Diliyorum ki, ona ne olduğunu gerçekten çözsün ve Betül’le Erol’un burnundan
fitil fitil getirsin. Bunu fazlasıyla hak ettiler çünkü. Bu kadar şey
yapıyorlar, artık hak ettikleri cezayı alsınlar amin!
<3
“İyi ki gelinimsin.” sevdiğim diğer detaylardan biri
de bu. Yıldız’ın, Lale’ye kurduğu bu güzel cümle… Yıldız’ın bunu demesi ve
hissetmesi ne kadar çok zaman aldı değil mi? Gerçekten bunu hissettiği için ve
Lale’ye hissettirdiği için, çok
sevinçliyim.

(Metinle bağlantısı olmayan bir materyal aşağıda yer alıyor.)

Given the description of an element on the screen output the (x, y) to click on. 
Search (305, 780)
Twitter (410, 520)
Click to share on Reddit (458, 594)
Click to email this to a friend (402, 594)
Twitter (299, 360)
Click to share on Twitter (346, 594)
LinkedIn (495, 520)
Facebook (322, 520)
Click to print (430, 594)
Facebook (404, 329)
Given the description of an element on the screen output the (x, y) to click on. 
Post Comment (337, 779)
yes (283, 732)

Ayrıca, Yıldız’ın Onur’un çocukluğunu anlatırken kurduğu cümlelerde
birkaç şey dikkatimi çekti, Onur hislerini belli etmeyen bir çocukmuş acılarını bile belli etmezmiş. Çoğu şeyi
içinde yaşarmış. Lale onu ne kadar güzel dönüştürmüş ki, ilk andan beri ona
olan duyguları konusunda hep belli eden taraf oldu. Muazzam detay!^.^
Detaylardan bahsederken, Kurtuluş’un, Onur’a
Yıldırım Bey’in hikayesini ve Lale’nin çocukken yaşadıklarını biraz da olsa
anlattığı anda, gözyaşlarımı tutamadığımı itiraf etmeliyim. Zaten daha önce de
söylediğim gibi, hiçbir şey olmasa, Fatma Toptaş’ın doğal ağlamasıyla beraber,
hemencik gözleri doluyor insanın.
Yazım geç geldiğinde bekleyenler temsili :))

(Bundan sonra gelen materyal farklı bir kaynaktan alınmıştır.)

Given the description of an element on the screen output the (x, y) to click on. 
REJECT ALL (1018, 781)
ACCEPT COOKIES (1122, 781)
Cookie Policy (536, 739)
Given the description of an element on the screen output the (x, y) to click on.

Yazımı bitirmeden önce, No:309’un 1.yaşını kutlamak isterim! ^.^ Şükür ki, bölüm iyi
durumdaydı da, ben de yıl dönümünü sevgiyle anıyorum şu an. Aslında ekip, sete
çıktıkları tarihte 10 Mayıs’ta
kutladı birinci yılı. Ama ben kendi adıma, ekran yolculuğunun başladığı 1 Haziran’da kutlamak istedim. Bu bir
yılda kendi adıma, iyi anlamda dönüştüm, sorguladım ve çok şey yaşadım. En önemlisi de, maalesef ki; ölüm acısını
tattım. Ne kadar kızsam da, isyan etsem de, beni sizlerle bir araya getiren,
hayallerimin bir kısmına kavuşmamı sağlayıp, RaniniTv’yle buluşmamı sağlayan, bir dizi oldu benim için No:309. Hatıralarımda, yazılarımın yayımlandığı ilk dizi olarak kalacak.

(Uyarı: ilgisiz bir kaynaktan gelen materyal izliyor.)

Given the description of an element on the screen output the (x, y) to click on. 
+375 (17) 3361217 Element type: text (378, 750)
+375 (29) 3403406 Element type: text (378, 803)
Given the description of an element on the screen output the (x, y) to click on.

İlk andan beri, yazılarıma ilgi gösteren, her hafta “Ne
zaman gelir yazı?” diye soran, zaman zaman sabretmemin ve verdiğim emeğin
karşılığını şahane mesajlarla bana ulaştıran, siz kıymetli okuyucularıma çok
teşekkür ederim. İyi ki varsınız, iyi ki buluştuk sizlerle!
Haftaya görüşmek üzere.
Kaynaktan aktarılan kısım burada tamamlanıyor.